In defense of the movie, some say that it at least “started a conversation,” but I don’t think the movie did anything positive to further an honest and realistic dialogue about public school reform in our country. Most people who saw the film are not like me or the other writers on this blog who are knowledgeable about public school education. Most viewers don’t realize that crucial data is missing. They don’t understand why parents in the film opposed the arrival of one small charter school in exchange for the closing of their neighborhood school. Most people sat down with a box of popcorn, were entertained by the drama which unfolded on the screen, and walked away with a skewed understanding of charters as the answer, unions as the devil, and black people as backwards for fighting the closing of their neighborhood school.

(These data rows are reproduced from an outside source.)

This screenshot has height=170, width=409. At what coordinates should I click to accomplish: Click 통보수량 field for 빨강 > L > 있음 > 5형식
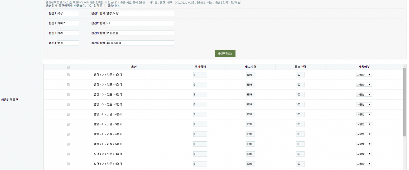(300, 124)
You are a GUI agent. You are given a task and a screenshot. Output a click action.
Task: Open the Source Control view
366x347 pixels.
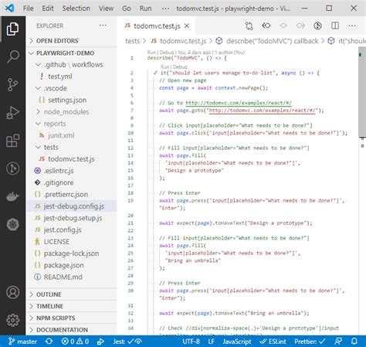pos(12,84)
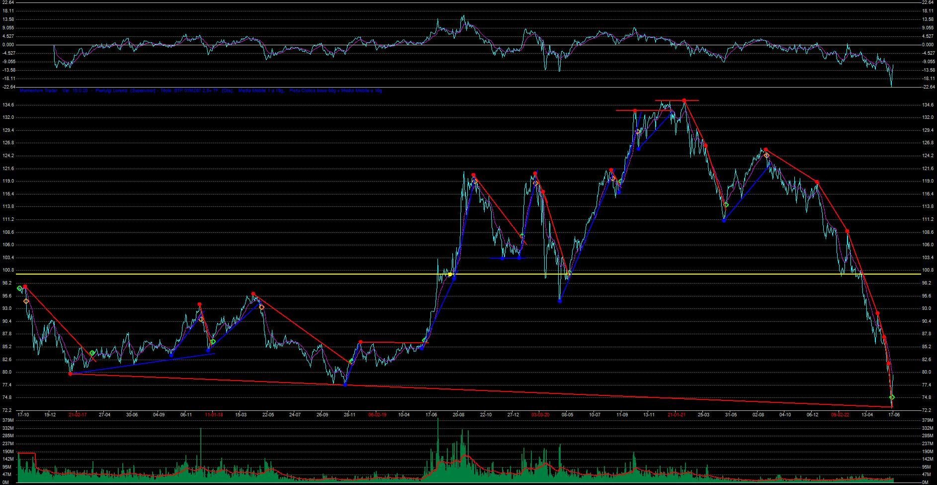Click the Momentum Trader title text
Screen dimensions: 937x485
point(39,91)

When discussing the film with one friend who happens to be an educator, she used the theory of “structural functionalism” to discuss what is happening with public education: poverty and marginalization of many exists to ensure wealth and access for the few. As a person with a B.A. in sociology, I agree that the theory is relevant here. And yet, social science terms can problematically make societal issues seem academic, objective and neutral, numbing us to the real injustice that is operating in the background. I’ve got a better way to sum up what was going on in that “documentary,” the charter school movement, and in American public education in general: this is some racist and classist $hit.